Since airing, the episode has received universal acclaim from fans and television critics. Comedian and one-time Simpsons writer Ricky Gervais named it his second favorite episode, and said: "Mr. Burns gives [Homer] this terrible plaque above his desk that says, 'Don't forget: You're here forever.' It's about how sometimes things don't go the way you planned, which is pretty amazing in a cartoon. Homer then puts up all the pictures of Maggie he's ever taken to strategically cover this horrible thing so it now reads, 'Do it for her.' It gives me a lump in the throat thinking about it." Gary Russell and Gareth Roberts, the authors of the book I Can't Believe It's a Bigger and Better Updated Unofficial Simpsons Guide, said: "A surprisingly traditional episode.
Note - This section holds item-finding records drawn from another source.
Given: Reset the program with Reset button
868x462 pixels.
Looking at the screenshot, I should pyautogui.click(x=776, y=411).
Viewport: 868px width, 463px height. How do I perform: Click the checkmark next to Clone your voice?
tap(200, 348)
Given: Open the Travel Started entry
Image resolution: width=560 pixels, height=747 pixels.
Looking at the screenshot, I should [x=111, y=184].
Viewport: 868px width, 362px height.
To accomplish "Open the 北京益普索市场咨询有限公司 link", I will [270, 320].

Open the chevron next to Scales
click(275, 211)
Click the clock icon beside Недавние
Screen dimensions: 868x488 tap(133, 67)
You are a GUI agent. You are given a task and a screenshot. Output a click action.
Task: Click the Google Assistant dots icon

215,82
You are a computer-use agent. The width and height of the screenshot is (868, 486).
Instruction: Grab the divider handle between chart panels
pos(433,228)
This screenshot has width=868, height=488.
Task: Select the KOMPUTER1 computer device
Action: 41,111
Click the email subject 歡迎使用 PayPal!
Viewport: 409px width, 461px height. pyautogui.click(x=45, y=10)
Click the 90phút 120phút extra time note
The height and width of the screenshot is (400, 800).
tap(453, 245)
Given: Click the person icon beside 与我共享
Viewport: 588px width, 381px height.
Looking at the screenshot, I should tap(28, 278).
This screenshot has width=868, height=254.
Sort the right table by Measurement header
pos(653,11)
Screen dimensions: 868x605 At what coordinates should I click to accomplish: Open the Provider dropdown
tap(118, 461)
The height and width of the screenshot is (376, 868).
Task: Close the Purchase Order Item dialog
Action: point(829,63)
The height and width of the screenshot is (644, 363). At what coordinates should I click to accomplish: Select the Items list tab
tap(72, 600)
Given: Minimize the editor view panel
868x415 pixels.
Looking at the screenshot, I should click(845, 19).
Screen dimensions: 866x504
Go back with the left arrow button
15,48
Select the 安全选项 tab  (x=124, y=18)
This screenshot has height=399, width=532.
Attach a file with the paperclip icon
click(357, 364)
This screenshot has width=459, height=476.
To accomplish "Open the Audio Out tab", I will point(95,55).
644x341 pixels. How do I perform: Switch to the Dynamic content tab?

The flashback to 1993 seems a bit odd, but this is a good example of a story that doesn't overly rely on set pieces and confounded expectations for its success." In a review of the sixth season, Joshua Klein of the Chicago Tribune cited "And Maggie Makes Three", "Treehouse of Horror V", "Homer Badman", and "Lisa's Rival" among his favorite episodes of the season.

TV Squad's Adam Finley said the episode "manages to be both incredibly funny and incredibly touching, both signs of a great Simpsons episode". He added that "the episode has some great gags in it, but the emotion is very real, too. Homer is not thrilled with the idea of having a baby, and the episode does a wonderful job of showing the dark side of having another mouth to feed." Colin Jacobson at DVD Movie Guide said in a review of the sixth season DVD: "Flashback episodes of The Simpsons usually work well, and [this episode] is no exception to that rule. Actually, at this point it’s one of my favorites, but that's partially because of overexposure to some of the other episodes. In any case, this one has many hilarious moments – such as the scene that explains Homer's hair loss." Kevin Wong at PopMatters said the episode is "a touching look at fatherhood".

A 2017 Dissent review of Melinda Cooper's Family Values begins by summarizing the episode, citing the scene in which Homer returns to his old job as "a gut-wrenching reminder of the affective logic of modern capitalism", and contextualizing it with respect to the themes of familialism and the cost of raising a child that Cooper discusses.